Perks of Being a Wallflower

Perks of Being a Wallflower


Film Poster

WOOHOO! Time for a Perks of Being a Wallflower review – because I’m apparently on this kick of watching things that are two years or older. I also have to admit that I’ve never read the book…so this is purely a film appreciation post!


Director: Stephen Chbosky

Actors: Logan Lerman

Emma Watson

Ezra Miller

Mae Whitman

Kate Walsh

Dylan McDermott

Joan Cusack

Paul Rudd

Genre: Drama

Run Time: 102 Minutes

Rotten Tomatoes Grade: 85%


Summary” Freshman Charlie is a perpetual wallflower until he falls under the spell of the beautiful, free-spirited Sam and her fearless stepbrother, Patrick; together, the trio navigates love, loss, fear, hope – and the quest for the perfect song – in this unforgettable adaptation of Stephen Chbosky’s beloved novel.

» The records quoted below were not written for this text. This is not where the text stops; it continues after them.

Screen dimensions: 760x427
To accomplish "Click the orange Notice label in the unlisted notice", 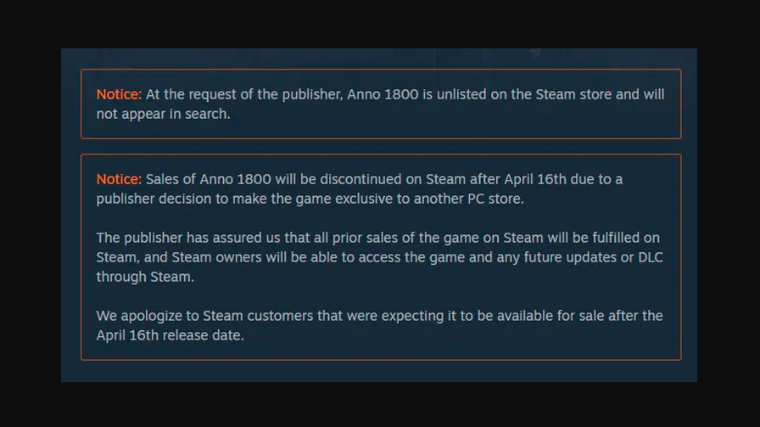I will pos(118,94).
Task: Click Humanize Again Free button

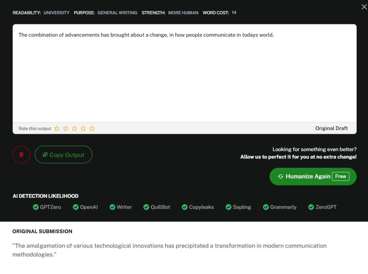Action: tap(313, 176)
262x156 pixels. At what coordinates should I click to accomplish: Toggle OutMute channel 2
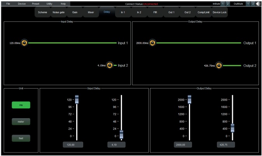[x=253, y=4]
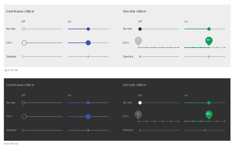This screenshot has height=150, width=234.
Task: Click light theme discrete Normal black off thumb
Action: (140, 29)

I’m 99% sure that this book is mandatory reading for angsty adolescents.  Stephen Chbosky’s famous novel about an alienated high-school freshman who is befriend by a group of non-conformist older kids is a classic for anyone who has ever felt like a ‘wallflower’. Good news – if you liked the book then you’ll most likely love the movie as well. Perks is directed by Chbosky as well, and he has managed to adapt it near perfectly to the big screen. It’s always great when the writer has direct input – just look at The Fault in Our Stars. Or 50 Shades of Grey. Never mind….

Set in the 90’s, freshman Charlie (Logan Lerman) begins writing a series of letters to his friend. Charlie is the quintessential loner – awkward and uncomfortable around his peers, it’s an exercise in discomfort to watch him navigate this dangerous new world. Welcomed by Sam and Patrick, Charlie is quickly absorbed into a group of seniors who embrace their differences. The crowd is artsy – and more importantly, outsiders. They teach Charlie how to embrace himself and he learns about sex, drugs, drinking and friendship. It’s pretty much every teenagers fantasy of finally finding your people, and very relatable.

It’s an important movie about embracing your differences. Nearly everyone can identify with Charlie, who is so deeply unsure of who he is and where he belongs. Struggling with the suicide of his only friend and the death of his aunt, Charlie is mired in the depression and ‘dorkiness’ of his life. It’s a heartfelt and sincere performance by everyone, with Lerman and Miller shining in particular. Watson’s American accent wobbles at times, but delivers  a solid performance with a quirky, slightly damaged Sam. Perks is a film with a heart, and it’s all about working through people’s damage with the help of friends – and music.


PS. Is anyone else sick of that ‘we are infinite’ quote?